Estado, público e privado

Henrique Monteiro
Expresso, 4 de Junho de 2016

Em Portugal tem-se argumentado que, no ensino, o termo público equivale a propriedade do Estado. Porém, nos transportes (públicos) ou nos estabelecimentos (públicos), como são restaurantes ou hotéis, ou ainda hospitais e diversas IPSS, prevalece outra conceção. Em certos países, uma empresa pública é a que está cotada na Bolsa e a ideia parece certa, pois público quer dizer acessível a todos e, tal como os espetáculos públicos, não tem de ser pertença do Estado. 

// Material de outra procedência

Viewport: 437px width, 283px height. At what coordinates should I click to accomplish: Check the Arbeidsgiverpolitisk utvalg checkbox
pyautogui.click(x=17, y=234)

Voltemos às escolas, o assunto mais debatido. A Constituição em 1976 postulava (artº 75º nº 1) que: “O Estado criará uma rede de estabelecimentos oficiais de ensino que cubra as necessidades de toda a população.” Sublinhe-se a palavra ‘oficiais’. E (nº 2) “O Estado fiscaliza o ensino particular supletivo do ensino público”. Fixe-se ‘supletivo’. 
Não havia dúvidas. Os estabelecimentos eram oficiais, ou seja do Estado, e o resto era supletivo, destinado a suprir as falhas do sistema das escolas oficiais. Aliás, a expressão corrente era ‘ensino oficial’. Só que, o mesmo artigo, mudou na revisão de 1982 (aquela em que os restos do PREC desaparecem quase todos). Onde estava ‘oficiais’, passa a estar ‘públicos’ e a palavra ‘supletivo’ desaparece, surgindo ainda o ensino cooperativo. Quer isto dizer (socorro-me de dicionários) que a escola passa a ser considerada para o ‘uso de todos’ (qualidade do que é público) e que o ensino privado e cooperativo não é para suprir as falhas da rede oficial. A rede pública de ensino, com programas e metas definidas pelo Governo, pode, assim, ser assegurada por escolas oficiais ou não oficiais. Há, ainda, outra mexida e chega-se à redação atual: “O Estado passa a reconhecer o ensino privado e cooperativo.” 
Os maiores defensores do sistema de escolas oficiais como únicas prestadoras de serviços públicos estão a raciocinar pelos parâmetros de 1976. Não pelos atuais. Quando o Estado dá indemnizações a transportes ou às IPSS, que prestam serviço público, ninguém se opõe. Apenas na escola e na televisão subsiste a ideia de que serviço público é igual a dependência do Estado. 
Esta guerra ultrapassa, de longe, as poucas escolas em causa. Tem sobretudo a ver com a conceção do Estado e daquilo que é público. Ora, o que é público não tem de ser propriedade do Estado. Mais importante do que isso, tem de ser plural e estar ao serviço de todos, de acordo com a lei.